Afterwards, I went over for a few minutes to the club on West 56th Street, which is very homelike and pleasant and must mean a great deal to these boys who are so far away from home.

I was met by an escort at the gate of the train yesterday afternoon and found that Mr. Norman Cousins, who was to go to Norwalk, Conn., with me had been taken ill. So Mr. William White, the son of our old friend, Mr. William Allen White of Kansas, was moderator of the Town Hall forum instead of Mr. Cousins. He performed his duties very well, and the whole evening went on with real interest on everyone's part.

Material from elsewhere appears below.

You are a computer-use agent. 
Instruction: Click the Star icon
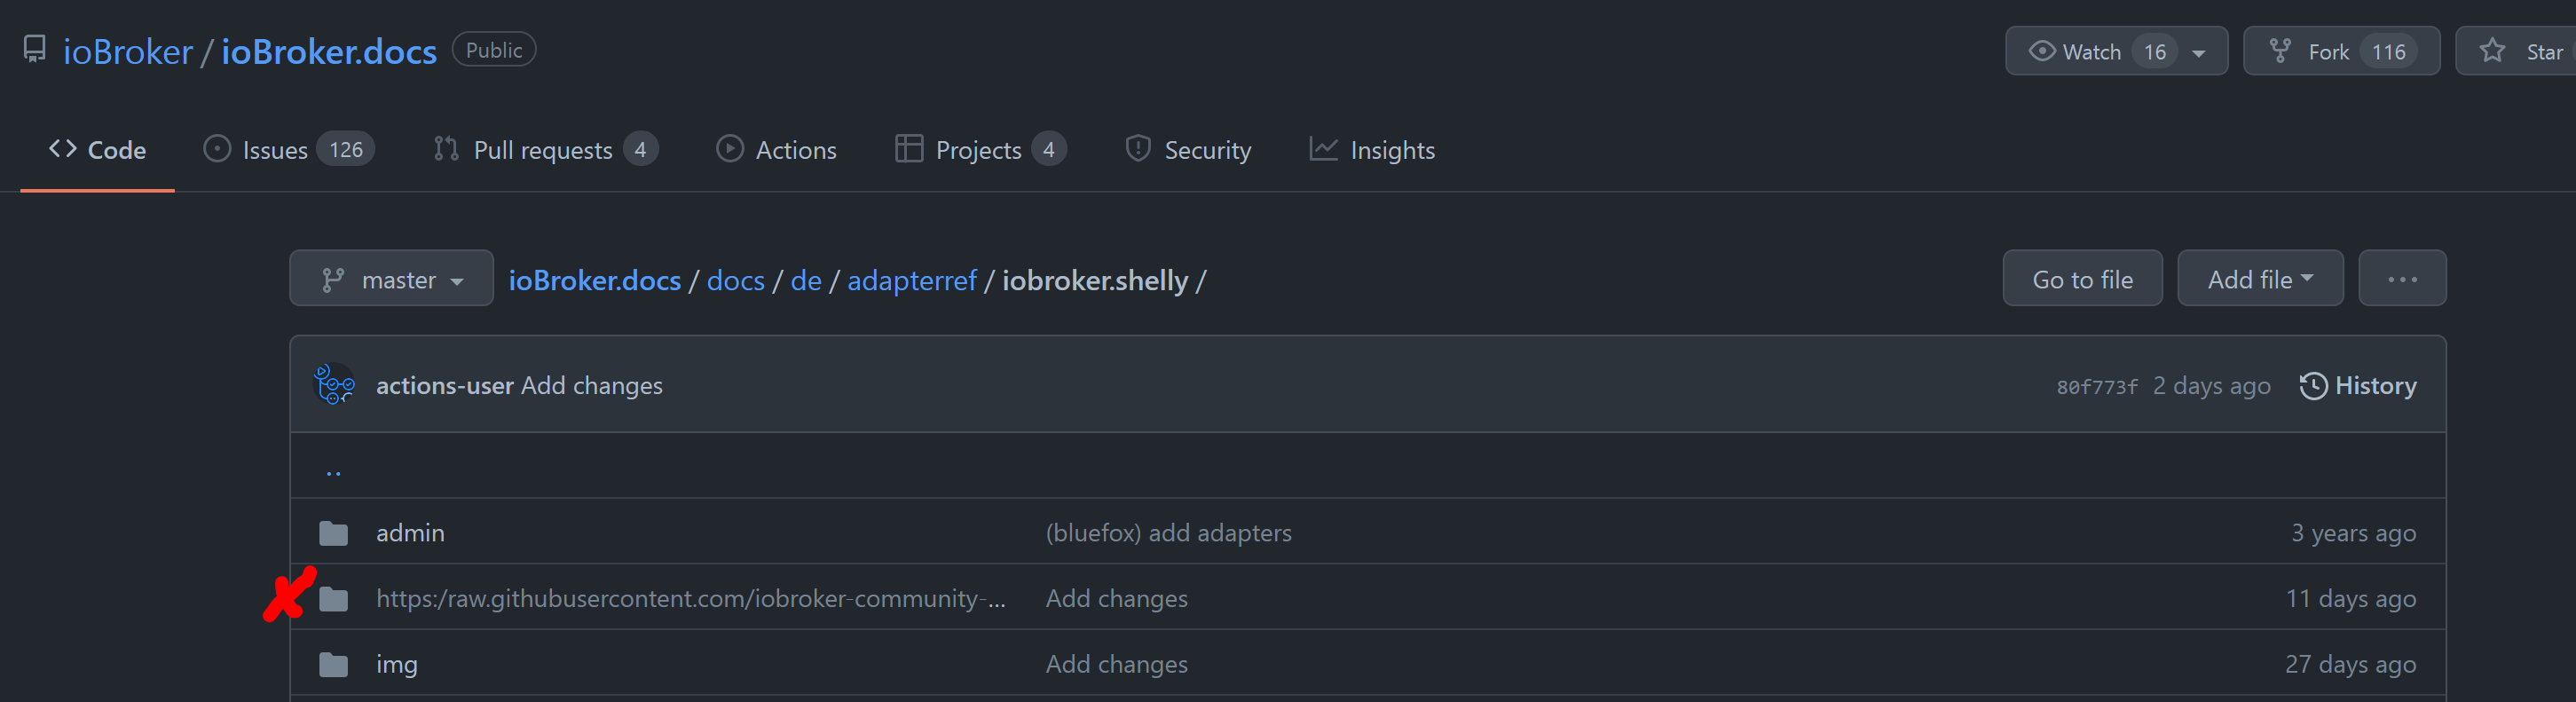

We had a dinner first at the General Putnam Inn, which is one of the many places where Washington is supposed once to have slept. It has a lovely old fireplace and hand hewn beams, and the food was excellent. The host and hostess were very charming. Mrs. Dillard, who had taken charge of the arrangements, had been kind enough to ascertain what my favorite flowers are, so yellow roses named after me, and pansies and lillies-of-the-valley greeted me at every turn. This was a thoughtful attention, which I appreciated and enjoyed very much.

On June 22nd, the Russian War Relief, Incorporated, will observe "National Tribute To Russia Day." This is the day on which the Soviet Union enters the third year of warfare. I know that in many places throughout the country, there will be people gathered together who will want to do honor to the young Russian boys and girls, as well as to older people, who helped to defend that 1800 mile front.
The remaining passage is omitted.